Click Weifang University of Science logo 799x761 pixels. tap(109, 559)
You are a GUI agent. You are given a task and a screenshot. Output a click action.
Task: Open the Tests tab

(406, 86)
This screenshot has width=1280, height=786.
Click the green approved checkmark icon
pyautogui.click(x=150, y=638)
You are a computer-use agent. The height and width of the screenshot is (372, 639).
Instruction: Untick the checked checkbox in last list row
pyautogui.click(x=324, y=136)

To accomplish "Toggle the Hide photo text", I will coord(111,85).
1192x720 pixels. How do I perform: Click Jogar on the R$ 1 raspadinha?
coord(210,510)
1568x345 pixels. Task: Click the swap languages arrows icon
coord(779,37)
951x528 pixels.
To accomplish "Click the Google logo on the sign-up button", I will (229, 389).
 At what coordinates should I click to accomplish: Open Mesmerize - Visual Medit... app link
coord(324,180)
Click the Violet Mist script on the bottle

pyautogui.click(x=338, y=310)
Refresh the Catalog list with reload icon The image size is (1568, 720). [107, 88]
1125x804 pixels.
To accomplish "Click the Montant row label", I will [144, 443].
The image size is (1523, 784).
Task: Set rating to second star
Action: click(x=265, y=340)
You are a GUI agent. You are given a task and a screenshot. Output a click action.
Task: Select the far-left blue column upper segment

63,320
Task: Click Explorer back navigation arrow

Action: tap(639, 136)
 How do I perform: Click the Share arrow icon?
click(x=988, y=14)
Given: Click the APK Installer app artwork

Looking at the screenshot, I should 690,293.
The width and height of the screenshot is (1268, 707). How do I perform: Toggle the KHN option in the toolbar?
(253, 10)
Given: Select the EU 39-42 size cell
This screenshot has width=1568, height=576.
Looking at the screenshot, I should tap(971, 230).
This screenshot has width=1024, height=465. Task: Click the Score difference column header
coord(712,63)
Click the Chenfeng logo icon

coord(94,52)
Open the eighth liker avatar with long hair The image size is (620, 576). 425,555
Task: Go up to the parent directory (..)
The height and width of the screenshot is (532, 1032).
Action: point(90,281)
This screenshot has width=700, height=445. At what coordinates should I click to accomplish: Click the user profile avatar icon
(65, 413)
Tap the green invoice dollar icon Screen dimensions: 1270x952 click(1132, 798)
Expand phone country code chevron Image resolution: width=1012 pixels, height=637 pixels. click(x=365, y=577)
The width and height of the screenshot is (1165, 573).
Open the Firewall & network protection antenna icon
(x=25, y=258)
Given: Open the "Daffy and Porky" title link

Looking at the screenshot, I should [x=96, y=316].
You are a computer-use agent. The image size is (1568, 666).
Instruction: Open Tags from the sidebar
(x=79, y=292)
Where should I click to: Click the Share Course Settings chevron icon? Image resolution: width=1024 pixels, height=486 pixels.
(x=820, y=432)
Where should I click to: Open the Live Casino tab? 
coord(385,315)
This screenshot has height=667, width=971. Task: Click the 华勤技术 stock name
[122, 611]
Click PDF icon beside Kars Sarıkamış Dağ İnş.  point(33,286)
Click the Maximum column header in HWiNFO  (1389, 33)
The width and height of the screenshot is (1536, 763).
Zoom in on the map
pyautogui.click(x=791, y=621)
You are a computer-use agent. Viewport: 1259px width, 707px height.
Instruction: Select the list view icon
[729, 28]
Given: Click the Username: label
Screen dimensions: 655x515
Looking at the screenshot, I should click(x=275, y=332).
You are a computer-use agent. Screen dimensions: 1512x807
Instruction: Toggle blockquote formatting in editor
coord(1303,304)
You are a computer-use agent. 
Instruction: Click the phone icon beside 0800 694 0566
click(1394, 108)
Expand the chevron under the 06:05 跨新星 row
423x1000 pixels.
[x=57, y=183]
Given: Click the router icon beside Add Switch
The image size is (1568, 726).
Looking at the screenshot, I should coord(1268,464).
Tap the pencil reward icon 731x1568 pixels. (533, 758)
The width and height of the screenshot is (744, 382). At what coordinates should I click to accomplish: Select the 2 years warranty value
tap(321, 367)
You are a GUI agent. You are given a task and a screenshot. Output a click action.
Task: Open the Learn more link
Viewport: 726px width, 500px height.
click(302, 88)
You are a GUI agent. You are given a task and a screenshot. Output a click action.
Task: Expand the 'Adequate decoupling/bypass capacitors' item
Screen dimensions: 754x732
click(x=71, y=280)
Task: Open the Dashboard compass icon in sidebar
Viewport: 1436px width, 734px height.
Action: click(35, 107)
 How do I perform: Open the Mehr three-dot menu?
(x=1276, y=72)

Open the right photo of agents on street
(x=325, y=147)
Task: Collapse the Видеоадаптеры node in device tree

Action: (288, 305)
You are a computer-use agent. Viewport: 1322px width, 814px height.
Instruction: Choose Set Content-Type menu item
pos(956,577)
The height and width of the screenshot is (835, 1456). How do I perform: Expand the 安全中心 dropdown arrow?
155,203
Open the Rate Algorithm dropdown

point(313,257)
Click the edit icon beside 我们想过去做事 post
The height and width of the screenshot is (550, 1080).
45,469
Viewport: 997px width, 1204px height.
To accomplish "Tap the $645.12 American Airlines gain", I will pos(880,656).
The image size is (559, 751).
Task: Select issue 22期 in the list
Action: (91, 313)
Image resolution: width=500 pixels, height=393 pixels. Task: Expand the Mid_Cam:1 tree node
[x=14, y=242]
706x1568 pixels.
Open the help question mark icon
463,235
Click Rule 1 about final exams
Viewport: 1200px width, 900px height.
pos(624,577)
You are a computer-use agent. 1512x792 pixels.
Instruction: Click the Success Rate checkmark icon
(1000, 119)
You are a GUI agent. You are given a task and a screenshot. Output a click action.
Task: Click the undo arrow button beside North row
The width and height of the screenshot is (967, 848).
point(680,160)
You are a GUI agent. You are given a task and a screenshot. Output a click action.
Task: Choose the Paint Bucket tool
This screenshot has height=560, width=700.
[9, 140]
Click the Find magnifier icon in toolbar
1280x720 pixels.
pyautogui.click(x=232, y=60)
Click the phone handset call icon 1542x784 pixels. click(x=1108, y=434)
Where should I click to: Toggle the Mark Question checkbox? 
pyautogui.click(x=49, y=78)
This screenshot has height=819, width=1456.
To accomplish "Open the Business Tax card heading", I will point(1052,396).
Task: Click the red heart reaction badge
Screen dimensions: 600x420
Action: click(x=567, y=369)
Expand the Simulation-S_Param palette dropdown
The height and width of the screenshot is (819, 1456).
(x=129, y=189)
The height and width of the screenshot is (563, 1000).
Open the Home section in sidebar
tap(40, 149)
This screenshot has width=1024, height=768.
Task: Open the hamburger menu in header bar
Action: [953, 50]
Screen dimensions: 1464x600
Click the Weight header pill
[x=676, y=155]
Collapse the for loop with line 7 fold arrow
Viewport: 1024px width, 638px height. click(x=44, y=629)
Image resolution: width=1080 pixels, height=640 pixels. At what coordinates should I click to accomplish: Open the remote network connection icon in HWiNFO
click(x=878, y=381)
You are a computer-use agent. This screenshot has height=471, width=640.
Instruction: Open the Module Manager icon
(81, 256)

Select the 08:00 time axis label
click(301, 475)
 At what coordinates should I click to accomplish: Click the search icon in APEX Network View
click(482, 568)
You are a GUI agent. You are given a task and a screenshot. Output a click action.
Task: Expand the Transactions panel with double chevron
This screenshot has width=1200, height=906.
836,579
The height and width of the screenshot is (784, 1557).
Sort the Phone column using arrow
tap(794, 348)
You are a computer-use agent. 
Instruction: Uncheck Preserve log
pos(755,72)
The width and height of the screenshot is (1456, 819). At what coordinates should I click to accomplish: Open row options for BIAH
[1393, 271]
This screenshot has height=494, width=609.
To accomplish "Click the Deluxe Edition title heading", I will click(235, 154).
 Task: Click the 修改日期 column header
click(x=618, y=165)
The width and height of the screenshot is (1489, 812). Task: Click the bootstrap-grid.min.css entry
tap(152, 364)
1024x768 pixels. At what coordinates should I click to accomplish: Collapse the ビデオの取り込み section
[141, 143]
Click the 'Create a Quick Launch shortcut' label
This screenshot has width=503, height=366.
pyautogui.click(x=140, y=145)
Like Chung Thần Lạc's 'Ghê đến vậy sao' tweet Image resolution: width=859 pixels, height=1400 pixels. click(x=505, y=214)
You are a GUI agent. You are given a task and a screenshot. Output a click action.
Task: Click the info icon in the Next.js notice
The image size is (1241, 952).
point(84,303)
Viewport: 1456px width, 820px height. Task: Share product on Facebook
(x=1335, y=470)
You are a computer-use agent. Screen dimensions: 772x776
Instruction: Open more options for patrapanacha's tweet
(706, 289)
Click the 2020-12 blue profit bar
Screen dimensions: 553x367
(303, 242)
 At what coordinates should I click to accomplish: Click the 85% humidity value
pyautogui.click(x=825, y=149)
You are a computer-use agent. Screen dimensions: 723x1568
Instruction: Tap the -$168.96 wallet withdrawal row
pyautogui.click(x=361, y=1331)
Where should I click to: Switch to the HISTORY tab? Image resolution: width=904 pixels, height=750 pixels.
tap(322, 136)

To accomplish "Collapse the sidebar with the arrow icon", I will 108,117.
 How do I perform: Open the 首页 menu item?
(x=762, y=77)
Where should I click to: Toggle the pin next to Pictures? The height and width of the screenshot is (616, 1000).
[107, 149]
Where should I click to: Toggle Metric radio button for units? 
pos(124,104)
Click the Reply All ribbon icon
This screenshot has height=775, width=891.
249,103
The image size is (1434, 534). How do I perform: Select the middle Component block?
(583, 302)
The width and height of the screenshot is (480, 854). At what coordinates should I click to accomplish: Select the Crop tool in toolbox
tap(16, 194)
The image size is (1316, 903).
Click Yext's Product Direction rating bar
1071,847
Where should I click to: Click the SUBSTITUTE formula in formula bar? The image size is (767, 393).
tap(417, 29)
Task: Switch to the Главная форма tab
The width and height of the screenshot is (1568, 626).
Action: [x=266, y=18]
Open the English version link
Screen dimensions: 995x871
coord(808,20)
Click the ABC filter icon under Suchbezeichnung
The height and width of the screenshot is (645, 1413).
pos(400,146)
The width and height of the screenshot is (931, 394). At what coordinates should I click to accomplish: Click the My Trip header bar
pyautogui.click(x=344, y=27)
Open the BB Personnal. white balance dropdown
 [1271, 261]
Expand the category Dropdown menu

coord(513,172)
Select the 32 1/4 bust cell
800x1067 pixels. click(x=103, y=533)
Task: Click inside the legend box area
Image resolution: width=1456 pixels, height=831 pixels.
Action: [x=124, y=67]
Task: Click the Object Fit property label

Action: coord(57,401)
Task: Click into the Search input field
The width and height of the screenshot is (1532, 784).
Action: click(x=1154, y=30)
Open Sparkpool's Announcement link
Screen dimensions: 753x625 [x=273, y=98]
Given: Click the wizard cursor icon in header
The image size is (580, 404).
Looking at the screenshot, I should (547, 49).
= = = =
Work to do:
Revise the lines from the one containing "At what coordinates should I click to accomplish: Click the 85%" up to and including the one containing "tap(322, 136)" by replacing "humidity" with "moisture", leaving all other text unchanged.

Right answer:
 At what coordinates should I click to accomplish: Click the 85% moisture value
pyautogui.click(x=825, y=149)
You are a computer-use agent. Screen dimensions: 723x1568
Instruction: Tap the -$168.96 wallet withdrawal row
pyautogui.click(x=361, y=1331)
Where should I click to: Switch to the HISTORY tab? Image resolution: width=904 pixels, height=750 pixels.
tap(322, 136)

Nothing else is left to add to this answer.